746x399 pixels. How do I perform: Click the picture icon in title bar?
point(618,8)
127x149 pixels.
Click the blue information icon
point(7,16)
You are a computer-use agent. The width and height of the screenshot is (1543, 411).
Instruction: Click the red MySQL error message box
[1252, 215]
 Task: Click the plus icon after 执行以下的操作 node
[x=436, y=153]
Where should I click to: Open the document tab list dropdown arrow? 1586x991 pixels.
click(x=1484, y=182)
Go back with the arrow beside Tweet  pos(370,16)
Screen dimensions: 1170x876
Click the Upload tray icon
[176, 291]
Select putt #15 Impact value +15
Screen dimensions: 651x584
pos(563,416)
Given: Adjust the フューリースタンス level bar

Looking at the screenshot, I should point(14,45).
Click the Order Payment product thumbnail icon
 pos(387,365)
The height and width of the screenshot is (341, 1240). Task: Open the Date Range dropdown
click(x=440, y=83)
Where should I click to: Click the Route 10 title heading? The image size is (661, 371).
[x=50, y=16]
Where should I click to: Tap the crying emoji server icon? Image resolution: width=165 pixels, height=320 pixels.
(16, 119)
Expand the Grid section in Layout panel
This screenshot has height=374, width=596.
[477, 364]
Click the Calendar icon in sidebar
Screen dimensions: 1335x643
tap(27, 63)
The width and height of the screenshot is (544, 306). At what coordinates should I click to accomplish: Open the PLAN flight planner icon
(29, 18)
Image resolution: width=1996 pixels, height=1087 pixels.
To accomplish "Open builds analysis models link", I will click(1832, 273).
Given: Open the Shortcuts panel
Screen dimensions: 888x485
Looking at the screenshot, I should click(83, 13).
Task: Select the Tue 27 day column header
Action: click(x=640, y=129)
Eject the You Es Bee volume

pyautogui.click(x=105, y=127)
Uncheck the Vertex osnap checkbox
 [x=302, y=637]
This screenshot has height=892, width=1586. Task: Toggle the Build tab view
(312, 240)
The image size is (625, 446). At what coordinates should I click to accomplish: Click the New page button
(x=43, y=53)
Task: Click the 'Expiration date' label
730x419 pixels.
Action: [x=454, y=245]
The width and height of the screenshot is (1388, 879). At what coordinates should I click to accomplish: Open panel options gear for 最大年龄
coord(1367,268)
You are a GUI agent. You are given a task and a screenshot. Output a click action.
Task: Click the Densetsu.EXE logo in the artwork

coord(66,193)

| Problem description |
Reproduce all of the material above line for line, with no changes.

| Complete answer |
746x399 pixels. How do I perform: Click the picture icon in title bar?
point(618,8)
127x149 pixels.
Click the blue information icon
point(7,16)
You are a computer-use agent. The width and height of the screenshot is (1543, 411).
Instruction: Click the red MySQL error message box
[1252, 215]
 Task: Click the plus icon after 执行以下的操作 node
[x=436, y=153]
Where should I click to: Open the document tab list dropdown arrow? 1586x991 pixels.
click(x=1484, y=182)
Go back with the arrow beside Tweet  pos(370,16)
Screen dimensions: 1170x876
Click the Upload tray icon
[176, 291]
Select putt #15 Impact value +15
Screen dimensions: 651x584
pos(563,416)
Given: Adjust the フューリースタンス level bar

Looking at the screenshot, I should point(14,45).
Click the Order Payment product thumbnail icon
 pos(387,365)
The height and width of the screenshot is (341, 1240). Task: Open the Date Range dropdown
click(x=440, y=83)
Where should I click to: Click the Route 10 title heading? The image size is (661, 371).
[x=50, y=16]
Where should I click to: Tap the crying emoji server icon? Image resolution: width=165 pixels, height=320 pixels.
(16, 119)
Expand the Grid section in Layout panel
This screenshot has height=374, width=596.
[477, 364]
Click the Calendar icon in sidebar
Screen dimensions: 1335x643
tap(27, 63)
The width and height of the screenshot is (544, 306). At what coordinates should I click to accomplish: Open the PLAN flight planner icon
(29, 18)
Image resolution: width=1996 pixels, height=1087 pixels.
To accomplish "Open builds analysis models link", I will click(1832, 273).
Given: Open the Shortcuts panel
Screen dimensions: 888x485
Looking at the screenshot, I should click(83, 13).
Task: Select the Tue 27 day column header
Action: click(x=640, y=129)
Eject the You Es Bee volume

pyautogui.click(x=105, y=127)
Uncheck the Vertex osnap checkbox
 [x=302, y=637]
This screenshot has height=892, width=1586. Task: Toggle the Build tab view
(312, 240)
The image size is (625, 446). At what coordinates should I click to accomplish: Click the New page button
(x=43, y=53)
Task: Click the 'Expiration date' label
730x419 pixels.
Action: [x=454, y=245]
The width and height of the screenshot is (1388, 879). At what coordinates should I click to accomplish: Open panel options gear for 最大年龄
coord(1367,268)
You are a GUI agent. You are given a task and a screenshot. Output a click action.
Task: Click the Densetsu.EXE logo in the artwork

coord(66,193)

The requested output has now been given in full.